Daughters of the World

”We were more or less orphans, and we decided to more or less save the world.”

The Daughters of the World is a brave utopia set in The Earth Home, where people are equal, nature is healing, and capitalism has been smashed. The journey of five girls is a mirage of an adventure novel, a modern take on friendship and a visionary study on a better world.

They meet at the Harmony Camp for the Lonely. Lise-Lotte’s parents were taken by Nunezia fever, Kaia is grieving for her family, and Ritva is pissed off by The Earth Home’s hypocritical atmosphere. Zerinda’s brain is torn by her ancestress’ memories from the edge of the apocalypse, and she’s not sure whether she still holds the ownership of her mind. Joselina’s brother has died in an attack of mysterious mechanical insects, and together the five girls set out to find the truth. Fighting and dancing, they are lead on by the mystery, through the wonders of The Earth Home.

Enoranta’s vision of the future is dazzling in it’s life force, restoring the reader’s ability to dream.

 


Daughters of the World was nominated for the Topelius Prize 2023.

Daughters of the World received the Young Aleksis Prize 2023.

Daughters of the World received  the Anni Swan Medal 2024.


Publisher: WSOY
Year: 2022
Formats: Book, Audio Book, E-book
Cover: Riikka Turkulainen


Caption

Our historiography is crowded with visionaries that have invented brave new world orders, implemented them by force or dreamt about them silently by attic windows. Some people say the world is a machinery of unpredictable irrationality. Benevolent ideas have had disastrous consequences, and the roots of new civilisations have emerged from beneath the most horrendous opression. Some say that the world, or at least the history of humankind, is a predictable system with eras running in cycles from destruction to flourish, destruction to flourish. Human beings are selfish, power-seeking, violent animals that are easily corrupted. This is what has been claimed in the world of private ownership following the invention of agriculture, a world that has never been equally shared between all living creatures and where one has been forced to either fight or numb oneself to survive. Human beings are altruistic animals motivated by love, that thrive when working for the benefit of others. This is what people started to claim while raising the building blocks of the Earth Home, and it is a self-fulfilling prophecy.

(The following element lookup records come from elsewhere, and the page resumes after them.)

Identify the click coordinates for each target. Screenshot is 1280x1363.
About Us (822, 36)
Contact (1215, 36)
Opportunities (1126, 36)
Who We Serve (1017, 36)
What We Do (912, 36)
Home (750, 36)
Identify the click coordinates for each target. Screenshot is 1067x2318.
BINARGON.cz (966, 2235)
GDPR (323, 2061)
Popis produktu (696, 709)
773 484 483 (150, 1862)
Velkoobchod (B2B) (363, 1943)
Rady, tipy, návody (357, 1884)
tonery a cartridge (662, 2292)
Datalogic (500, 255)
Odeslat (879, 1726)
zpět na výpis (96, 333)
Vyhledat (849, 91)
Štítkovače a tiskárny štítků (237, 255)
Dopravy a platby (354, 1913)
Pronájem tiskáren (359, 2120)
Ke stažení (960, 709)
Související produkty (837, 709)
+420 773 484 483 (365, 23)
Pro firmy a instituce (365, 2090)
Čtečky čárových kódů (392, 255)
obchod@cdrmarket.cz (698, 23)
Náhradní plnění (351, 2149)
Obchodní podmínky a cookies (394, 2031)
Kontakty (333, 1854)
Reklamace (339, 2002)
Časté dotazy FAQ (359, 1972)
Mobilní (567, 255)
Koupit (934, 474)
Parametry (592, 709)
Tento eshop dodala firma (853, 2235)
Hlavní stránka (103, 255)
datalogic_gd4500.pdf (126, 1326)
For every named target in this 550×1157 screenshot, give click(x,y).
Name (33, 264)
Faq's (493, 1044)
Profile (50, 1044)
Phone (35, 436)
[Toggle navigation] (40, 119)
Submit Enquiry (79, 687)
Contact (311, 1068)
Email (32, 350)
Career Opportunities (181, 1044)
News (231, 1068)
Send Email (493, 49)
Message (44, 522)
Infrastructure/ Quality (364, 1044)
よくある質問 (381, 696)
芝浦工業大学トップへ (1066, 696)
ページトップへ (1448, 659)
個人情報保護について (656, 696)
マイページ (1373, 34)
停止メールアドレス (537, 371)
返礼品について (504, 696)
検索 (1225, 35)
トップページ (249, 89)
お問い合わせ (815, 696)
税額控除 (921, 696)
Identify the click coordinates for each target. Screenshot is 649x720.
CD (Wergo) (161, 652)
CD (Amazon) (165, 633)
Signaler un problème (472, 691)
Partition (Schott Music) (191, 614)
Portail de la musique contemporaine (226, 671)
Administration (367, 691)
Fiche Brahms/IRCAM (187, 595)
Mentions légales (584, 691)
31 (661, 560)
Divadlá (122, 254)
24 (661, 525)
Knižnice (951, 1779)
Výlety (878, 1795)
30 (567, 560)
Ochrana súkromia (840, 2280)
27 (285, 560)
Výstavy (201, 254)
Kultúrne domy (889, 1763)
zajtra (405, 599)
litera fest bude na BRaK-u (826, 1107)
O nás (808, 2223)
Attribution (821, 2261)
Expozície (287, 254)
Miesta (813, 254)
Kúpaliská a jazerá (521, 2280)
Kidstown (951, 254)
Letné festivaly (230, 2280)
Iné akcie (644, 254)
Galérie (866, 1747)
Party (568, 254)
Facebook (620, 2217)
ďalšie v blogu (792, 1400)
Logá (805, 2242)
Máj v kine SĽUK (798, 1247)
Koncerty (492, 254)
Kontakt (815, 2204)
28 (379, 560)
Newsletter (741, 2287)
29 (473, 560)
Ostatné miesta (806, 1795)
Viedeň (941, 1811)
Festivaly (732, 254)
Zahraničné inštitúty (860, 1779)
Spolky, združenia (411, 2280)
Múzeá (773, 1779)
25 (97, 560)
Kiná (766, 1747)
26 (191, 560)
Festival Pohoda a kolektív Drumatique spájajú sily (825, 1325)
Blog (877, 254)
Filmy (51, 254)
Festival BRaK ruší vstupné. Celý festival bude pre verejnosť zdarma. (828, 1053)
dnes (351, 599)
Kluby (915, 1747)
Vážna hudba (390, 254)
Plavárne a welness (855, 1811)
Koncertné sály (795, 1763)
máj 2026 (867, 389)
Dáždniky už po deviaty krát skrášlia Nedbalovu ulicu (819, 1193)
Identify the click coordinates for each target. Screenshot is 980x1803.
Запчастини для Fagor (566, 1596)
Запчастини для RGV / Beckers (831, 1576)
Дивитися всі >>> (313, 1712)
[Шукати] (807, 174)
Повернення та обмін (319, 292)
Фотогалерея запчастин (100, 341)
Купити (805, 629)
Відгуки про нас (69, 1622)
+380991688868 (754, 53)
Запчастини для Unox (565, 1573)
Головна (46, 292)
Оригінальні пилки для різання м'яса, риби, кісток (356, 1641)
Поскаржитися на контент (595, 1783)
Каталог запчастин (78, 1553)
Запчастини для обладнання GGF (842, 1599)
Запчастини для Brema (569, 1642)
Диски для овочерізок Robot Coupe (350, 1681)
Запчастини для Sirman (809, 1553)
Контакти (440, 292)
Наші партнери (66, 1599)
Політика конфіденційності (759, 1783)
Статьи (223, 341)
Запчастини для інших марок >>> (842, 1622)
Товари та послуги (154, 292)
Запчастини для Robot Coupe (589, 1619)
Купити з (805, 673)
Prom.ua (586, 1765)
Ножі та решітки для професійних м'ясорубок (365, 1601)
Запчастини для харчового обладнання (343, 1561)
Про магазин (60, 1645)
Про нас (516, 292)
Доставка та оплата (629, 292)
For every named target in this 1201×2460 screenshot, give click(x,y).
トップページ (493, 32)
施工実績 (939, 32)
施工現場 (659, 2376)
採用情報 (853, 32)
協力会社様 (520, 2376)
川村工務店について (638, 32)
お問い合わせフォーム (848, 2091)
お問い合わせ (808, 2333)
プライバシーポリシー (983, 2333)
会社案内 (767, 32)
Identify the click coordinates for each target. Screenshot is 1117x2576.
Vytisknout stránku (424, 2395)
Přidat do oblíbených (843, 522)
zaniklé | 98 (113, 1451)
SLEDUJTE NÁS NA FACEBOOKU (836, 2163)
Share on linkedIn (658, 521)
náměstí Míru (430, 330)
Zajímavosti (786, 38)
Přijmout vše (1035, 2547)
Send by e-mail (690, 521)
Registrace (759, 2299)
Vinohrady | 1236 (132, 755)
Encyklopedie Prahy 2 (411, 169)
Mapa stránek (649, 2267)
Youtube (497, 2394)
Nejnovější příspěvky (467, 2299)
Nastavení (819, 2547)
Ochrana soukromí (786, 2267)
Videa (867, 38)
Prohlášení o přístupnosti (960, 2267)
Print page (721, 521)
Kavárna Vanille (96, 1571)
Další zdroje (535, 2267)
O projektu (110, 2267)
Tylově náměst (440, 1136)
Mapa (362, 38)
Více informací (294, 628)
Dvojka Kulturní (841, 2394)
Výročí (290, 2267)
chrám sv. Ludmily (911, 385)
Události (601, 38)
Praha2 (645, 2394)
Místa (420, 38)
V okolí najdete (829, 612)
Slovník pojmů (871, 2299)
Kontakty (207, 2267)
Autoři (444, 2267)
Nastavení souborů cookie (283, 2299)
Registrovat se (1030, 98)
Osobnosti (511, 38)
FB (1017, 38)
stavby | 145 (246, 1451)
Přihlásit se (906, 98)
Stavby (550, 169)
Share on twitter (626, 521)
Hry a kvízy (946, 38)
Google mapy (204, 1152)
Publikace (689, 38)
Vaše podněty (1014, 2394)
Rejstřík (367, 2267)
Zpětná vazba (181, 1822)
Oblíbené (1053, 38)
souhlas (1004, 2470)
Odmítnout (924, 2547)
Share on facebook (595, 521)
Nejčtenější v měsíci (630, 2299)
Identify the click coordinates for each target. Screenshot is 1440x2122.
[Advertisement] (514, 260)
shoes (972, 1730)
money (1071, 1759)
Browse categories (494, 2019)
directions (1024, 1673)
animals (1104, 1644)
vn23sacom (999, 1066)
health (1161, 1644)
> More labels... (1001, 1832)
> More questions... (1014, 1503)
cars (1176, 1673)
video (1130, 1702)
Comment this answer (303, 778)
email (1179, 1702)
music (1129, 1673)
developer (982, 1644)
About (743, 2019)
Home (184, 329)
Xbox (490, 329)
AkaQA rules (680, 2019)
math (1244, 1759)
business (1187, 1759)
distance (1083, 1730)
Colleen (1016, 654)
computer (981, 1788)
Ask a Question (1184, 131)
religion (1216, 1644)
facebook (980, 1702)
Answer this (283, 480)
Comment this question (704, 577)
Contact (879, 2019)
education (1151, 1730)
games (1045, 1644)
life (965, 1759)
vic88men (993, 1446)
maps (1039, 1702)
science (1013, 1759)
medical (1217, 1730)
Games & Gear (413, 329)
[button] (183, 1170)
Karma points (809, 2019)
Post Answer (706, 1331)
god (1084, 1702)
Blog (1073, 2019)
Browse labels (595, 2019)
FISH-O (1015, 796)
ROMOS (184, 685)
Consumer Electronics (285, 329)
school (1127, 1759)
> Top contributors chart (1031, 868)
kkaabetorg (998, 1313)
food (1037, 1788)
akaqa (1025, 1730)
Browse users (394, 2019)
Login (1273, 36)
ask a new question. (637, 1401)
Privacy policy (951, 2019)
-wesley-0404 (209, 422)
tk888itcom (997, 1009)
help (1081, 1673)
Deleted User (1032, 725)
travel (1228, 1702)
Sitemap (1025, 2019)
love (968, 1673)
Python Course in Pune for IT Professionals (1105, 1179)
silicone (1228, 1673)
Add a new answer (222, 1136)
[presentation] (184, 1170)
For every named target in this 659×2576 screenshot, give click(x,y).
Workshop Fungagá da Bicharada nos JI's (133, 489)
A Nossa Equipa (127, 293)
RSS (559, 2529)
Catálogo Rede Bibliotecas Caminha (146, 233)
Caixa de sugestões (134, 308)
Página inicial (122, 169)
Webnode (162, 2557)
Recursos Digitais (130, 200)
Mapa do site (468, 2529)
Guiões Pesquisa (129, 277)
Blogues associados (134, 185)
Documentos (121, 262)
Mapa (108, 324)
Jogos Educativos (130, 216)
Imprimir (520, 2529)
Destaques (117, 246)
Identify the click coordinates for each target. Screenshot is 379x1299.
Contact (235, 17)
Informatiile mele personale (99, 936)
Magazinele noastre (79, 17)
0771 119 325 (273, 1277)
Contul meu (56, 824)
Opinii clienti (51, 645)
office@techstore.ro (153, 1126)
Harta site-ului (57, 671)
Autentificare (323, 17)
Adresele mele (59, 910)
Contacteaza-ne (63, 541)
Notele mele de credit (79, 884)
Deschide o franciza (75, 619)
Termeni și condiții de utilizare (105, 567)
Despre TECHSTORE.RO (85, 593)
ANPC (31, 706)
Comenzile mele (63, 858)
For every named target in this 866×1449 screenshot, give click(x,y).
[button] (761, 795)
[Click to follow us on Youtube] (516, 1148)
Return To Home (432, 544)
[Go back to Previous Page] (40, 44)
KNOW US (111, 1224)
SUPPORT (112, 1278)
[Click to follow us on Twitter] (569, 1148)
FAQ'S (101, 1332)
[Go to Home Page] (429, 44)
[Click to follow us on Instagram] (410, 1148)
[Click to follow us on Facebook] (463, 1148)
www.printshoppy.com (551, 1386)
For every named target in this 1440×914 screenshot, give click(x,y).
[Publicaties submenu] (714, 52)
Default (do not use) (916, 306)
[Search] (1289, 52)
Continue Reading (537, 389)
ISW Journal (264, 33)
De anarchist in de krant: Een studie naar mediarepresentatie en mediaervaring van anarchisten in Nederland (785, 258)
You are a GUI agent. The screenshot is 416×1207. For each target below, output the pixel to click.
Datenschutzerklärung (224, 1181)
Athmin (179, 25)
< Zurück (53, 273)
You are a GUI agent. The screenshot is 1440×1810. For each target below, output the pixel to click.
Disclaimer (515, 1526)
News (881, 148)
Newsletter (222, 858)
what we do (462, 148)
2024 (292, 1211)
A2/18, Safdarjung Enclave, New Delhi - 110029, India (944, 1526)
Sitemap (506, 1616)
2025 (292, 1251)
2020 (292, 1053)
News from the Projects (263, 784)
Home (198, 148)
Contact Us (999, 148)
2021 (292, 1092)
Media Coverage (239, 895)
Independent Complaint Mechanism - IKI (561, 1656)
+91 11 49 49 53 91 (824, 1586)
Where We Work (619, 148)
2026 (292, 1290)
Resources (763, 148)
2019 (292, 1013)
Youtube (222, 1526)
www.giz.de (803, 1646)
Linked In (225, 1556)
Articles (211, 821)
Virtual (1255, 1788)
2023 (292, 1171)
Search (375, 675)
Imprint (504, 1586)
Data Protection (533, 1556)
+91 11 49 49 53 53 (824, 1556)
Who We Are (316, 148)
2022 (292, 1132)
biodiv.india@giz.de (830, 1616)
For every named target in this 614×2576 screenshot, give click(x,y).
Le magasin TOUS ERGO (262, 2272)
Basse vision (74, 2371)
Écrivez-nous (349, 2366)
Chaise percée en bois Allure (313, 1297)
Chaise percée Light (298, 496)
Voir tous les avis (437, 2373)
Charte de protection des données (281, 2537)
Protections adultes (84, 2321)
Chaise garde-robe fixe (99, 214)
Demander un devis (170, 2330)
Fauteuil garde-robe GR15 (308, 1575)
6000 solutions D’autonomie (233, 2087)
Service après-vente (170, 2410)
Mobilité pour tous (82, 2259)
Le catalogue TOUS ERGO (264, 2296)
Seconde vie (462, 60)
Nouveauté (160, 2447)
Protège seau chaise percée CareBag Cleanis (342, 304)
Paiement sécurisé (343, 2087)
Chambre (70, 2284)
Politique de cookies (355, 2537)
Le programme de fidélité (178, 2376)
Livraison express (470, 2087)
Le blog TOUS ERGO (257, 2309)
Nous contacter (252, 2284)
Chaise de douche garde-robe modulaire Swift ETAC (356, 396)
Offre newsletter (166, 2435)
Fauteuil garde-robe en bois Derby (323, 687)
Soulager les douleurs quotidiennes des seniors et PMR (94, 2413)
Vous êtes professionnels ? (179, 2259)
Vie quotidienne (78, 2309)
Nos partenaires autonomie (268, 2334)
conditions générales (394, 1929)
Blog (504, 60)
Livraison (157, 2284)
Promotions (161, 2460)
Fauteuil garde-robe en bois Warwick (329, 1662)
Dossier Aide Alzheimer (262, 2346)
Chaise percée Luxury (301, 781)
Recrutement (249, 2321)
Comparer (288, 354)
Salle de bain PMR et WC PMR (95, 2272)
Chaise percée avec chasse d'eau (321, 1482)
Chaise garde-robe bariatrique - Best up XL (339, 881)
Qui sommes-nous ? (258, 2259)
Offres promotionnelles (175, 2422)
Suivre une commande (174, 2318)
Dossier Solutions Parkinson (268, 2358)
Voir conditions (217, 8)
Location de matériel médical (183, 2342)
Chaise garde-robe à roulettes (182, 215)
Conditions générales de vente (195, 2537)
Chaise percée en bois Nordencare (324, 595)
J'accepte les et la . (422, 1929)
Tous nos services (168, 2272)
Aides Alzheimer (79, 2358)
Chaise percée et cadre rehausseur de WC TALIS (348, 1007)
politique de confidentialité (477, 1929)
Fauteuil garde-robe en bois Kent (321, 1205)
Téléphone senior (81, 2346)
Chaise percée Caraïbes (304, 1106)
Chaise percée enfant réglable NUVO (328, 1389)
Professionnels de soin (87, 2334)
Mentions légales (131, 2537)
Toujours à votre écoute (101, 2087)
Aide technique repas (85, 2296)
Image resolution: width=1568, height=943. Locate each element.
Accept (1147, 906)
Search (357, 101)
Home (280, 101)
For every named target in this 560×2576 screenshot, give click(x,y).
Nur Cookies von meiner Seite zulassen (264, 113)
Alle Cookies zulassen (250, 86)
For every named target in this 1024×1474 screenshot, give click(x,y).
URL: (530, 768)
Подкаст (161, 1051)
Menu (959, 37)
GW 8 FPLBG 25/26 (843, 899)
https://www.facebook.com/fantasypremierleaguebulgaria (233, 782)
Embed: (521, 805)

It is a self-fulfilling prophecy, to a large extent.

 


Reviews

”The idealism in the novel is delightfully sincere and shameless, it recognizes the danger of ranting and charges towards such danger with a joyous laugh. – – …The Daughters of the World, a brave utopia that would serve well in the hands of all kinds of leaders of the world.”

– Arla Kanerva, Helsingin Sanomat newspaper


”Daughters of the World – – confirms her already phenomenal skill as a creator of whole, intact worlds. Enoranta seamlessly weaves together questions of egalitarian social systems, consumerist capitalism and the regeneration of nature and species diversity. At a time when life on the brink of ecocatastrophe brings much hopelessness and sadness, Enoranta makes us look at today’s world differently and at the same time encourages us to strive for a different kind of future.”

– Jury statement of the Anni Swan Medal, IBBY Finland


The utopia of the Earth Home is distant, yet at the same time realistic enough to be believable. The protagonists’ journey unfurls the world to the reader and at the same time says a lot about accepting oneself and others, about the finiteness of natural resources and the infiniteness of love. The only bad thing about the novel is that the world it promises isn’t – yet – true.

– Joonas Riekkola, Savon Sanomat newspaper


”The novel is a description of a future world, where the problems of climate crisis and polluted environment have been solved. This kind of optimism is really called for in speculative fiction right now.”

– Niina Tolonen, Tähtivaeltaja magazine


”Enoranta has built her utopia to be a place I would like to try and live in. I read the novel lingering, savouring, wishing I could stay on it’s pages and rest for a while longer. – – …one of the most refreshing novels published in the recent years.”

– Mia Myllymäki, Kosmoskynä web magazine


”Enoranta is one of the best genre authors in Finland today, and Daughters of the World is no exception to her work. Seemingly a YA book, the novel can be recommended to anyone, especially since utopia depictions this succesful have rarely been published.”

– Marianne Leikomaa, Portti Science Fiction Magazine


”The Daughters of the World is a novel that exudes life and love, and gives hope for a better future.”